Invalid agreements of GmbH managing directors are treated according to the principles of defective employment relationships.
When concluding a managing director contract, it may happen that the contract is not effectively concluded. The most common reason for this is probably the representation of the company by a person not entitled to do so. But also violations of a legal prohibition, the immoral nature of the agreement or a challenge, e.g. due to fraudulent deception by the managing director, can lead to the nullity or retroactive cancellation of the employment contract.
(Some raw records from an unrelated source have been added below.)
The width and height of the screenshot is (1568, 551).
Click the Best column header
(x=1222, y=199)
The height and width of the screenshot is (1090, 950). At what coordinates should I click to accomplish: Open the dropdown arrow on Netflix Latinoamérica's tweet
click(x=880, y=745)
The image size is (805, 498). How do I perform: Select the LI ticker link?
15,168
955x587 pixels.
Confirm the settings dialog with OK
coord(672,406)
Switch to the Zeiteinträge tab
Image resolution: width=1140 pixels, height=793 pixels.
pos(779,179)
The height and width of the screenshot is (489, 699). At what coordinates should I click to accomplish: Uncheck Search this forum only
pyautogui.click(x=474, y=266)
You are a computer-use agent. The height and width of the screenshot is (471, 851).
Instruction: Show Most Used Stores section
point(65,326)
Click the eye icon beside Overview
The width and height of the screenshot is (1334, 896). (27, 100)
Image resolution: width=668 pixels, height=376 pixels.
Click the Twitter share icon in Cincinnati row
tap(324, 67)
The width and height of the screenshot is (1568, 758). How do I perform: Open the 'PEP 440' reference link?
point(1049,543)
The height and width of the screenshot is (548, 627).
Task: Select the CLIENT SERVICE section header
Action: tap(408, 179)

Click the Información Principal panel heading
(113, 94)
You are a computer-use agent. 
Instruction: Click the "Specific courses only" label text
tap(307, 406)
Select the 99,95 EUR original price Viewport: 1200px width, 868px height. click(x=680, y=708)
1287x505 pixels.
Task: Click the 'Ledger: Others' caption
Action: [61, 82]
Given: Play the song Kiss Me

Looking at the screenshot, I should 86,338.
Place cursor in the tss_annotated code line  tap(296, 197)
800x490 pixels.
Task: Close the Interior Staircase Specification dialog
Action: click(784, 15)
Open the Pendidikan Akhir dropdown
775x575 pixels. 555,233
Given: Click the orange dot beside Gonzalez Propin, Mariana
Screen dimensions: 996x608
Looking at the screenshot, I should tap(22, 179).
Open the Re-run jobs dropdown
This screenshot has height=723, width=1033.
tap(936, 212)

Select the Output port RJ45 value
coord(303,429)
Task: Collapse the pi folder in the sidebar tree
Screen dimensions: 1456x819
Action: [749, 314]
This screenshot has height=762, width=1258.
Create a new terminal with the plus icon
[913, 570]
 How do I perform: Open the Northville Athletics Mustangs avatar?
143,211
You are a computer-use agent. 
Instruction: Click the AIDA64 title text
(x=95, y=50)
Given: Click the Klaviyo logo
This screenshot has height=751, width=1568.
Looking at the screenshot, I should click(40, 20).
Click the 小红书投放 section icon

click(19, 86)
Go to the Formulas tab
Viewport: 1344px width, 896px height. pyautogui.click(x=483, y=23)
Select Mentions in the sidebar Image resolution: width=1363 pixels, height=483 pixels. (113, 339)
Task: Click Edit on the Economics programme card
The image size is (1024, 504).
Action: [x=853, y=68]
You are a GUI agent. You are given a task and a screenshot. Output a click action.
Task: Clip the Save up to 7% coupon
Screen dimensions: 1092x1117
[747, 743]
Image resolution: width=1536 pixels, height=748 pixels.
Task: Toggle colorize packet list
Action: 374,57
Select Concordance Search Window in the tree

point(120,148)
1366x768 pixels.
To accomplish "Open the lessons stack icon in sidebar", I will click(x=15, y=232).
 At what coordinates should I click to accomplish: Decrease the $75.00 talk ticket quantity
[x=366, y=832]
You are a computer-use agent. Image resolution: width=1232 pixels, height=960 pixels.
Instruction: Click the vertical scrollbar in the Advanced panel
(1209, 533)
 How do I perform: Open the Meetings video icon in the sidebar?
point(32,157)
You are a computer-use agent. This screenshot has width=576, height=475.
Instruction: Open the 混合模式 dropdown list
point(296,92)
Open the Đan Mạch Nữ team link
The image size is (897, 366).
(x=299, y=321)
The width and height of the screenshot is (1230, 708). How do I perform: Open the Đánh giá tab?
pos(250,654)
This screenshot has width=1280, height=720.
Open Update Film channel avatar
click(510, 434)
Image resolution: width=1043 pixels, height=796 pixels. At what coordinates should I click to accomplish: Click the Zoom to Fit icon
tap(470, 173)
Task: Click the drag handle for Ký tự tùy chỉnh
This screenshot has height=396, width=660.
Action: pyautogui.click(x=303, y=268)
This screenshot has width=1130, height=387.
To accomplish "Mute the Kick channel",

The German Federal Supreme Court (BGH) has now also decided that the principles of the „defective employment relationship” are applied analogously to the employment of the managing director with a GmbH. These principles, which have been developed by case law on the employment contract, stipulate that for the duration of the employee’s employment the employment relationship is to be treated as if the contract had been validly concluded. In particular, this means that the managing director may retain the remuneration received and does not have to repay the employer, since, mirrored to this, it is usually also impossible for the employer to grant back the managing director’s work performance. For the future, however, the contractual relationship can be terminated at any time without good cause. Only in exceptional cases should this right not exist if good faith demands that the employment contract be maintained. However, the requirements for a continuation of the employment contract are very high according to the case law of the Federal Court of Justice.
The invalidity of a managing director’s contract therefore in particular entails the risk for both parties that the contract can be terminated with immediate effect for the future if the invalidity is recognised. In addition, liability risks may arise for the acting persons.